Methods: : A comparative literature review analyzed peer-reviewed studies on deception in human subjects research. It specifically investigates the following topics: (1) the current federal regulations regarding deception in human subjects research and (2) how emerging technologies such as AI and metadata affect the use of deception in human subjects research. Sources were drawn from academic databases and assessed for methodological approach, ethical design, and participant impact. Federal regulations and technological influences on deception were also reviewed. Conclusion: : When comparing studies that utilized deception in an ethical and unethical manner, there were three distinguishing patterns: the purpose of deception use, study design, and briefing and debriefing.
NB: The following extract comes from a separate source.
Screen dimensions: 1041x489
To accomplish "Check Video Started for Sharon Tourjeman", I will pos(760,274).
Examples of studies that successfully ethically employed deception began steps toward the protection of participants in the earliest stages of a protocol by designing a study that would minimize potential harm. These studies would also indicate to participants that they may be deceived in some manner before participating and be comprehensively debriefed afterwards. Lastly, the purpose of deception use complemented the other two points by ensuring it was the best methodological choice and that the type and severity of deception would not pose any potential harm during the study or afterward with debriefing.
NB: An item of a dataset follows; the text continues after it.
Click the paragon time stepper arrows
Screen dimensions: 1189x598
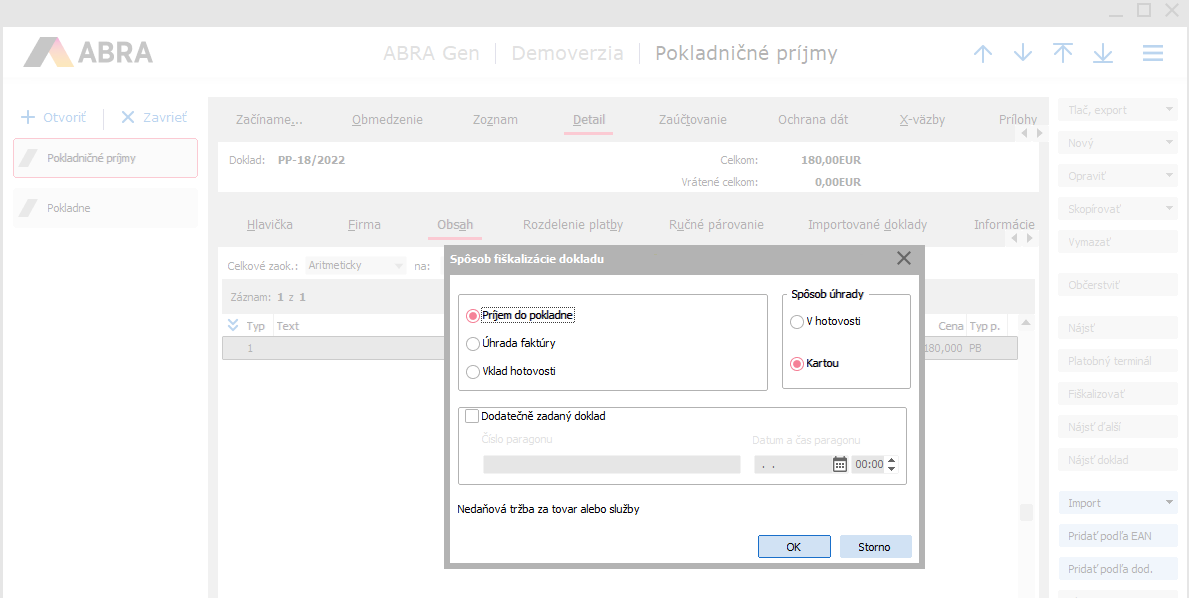892,464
The issue arises when organizing all of the aforementioned studies as a type of “overt deception,” as they are directly involved in the study. Cover deceptions lie in instances where the deception may not be directly related to the study but affects the participants' data, privacy, and confidentiality nonetheless. Some examples include survey platforms like Qualtrics collecting metadata such as IP addresses and geological coordinates and AI algorithms not being transparent in what data is used for their training and their process for decision-making. Technology makes it much easier for researchers to unknowingly commit covert deception, making it difficult to mitigate ethical risks.
Limitations:: This review focuses solely on deception in human subjects research and does not address incomplete disclosures or emerging gray areas. Such instances call for further discussion. For example, how much of a complex AI algorithm must be explained to non-experts in a consent form before it threatens overall comprehension, creating further potential ethical risks? This analysis also does not evaluate participant perceptions of deception, which may further complicate ethical assessments.
Discussion: : Future guidance must address covert deception introduced by technological tools, emphasizing transparency, comprehension, and harm mitigation. Ethics training should encourage researchers to critically assess the necessity of deception and develop alternatives when possible.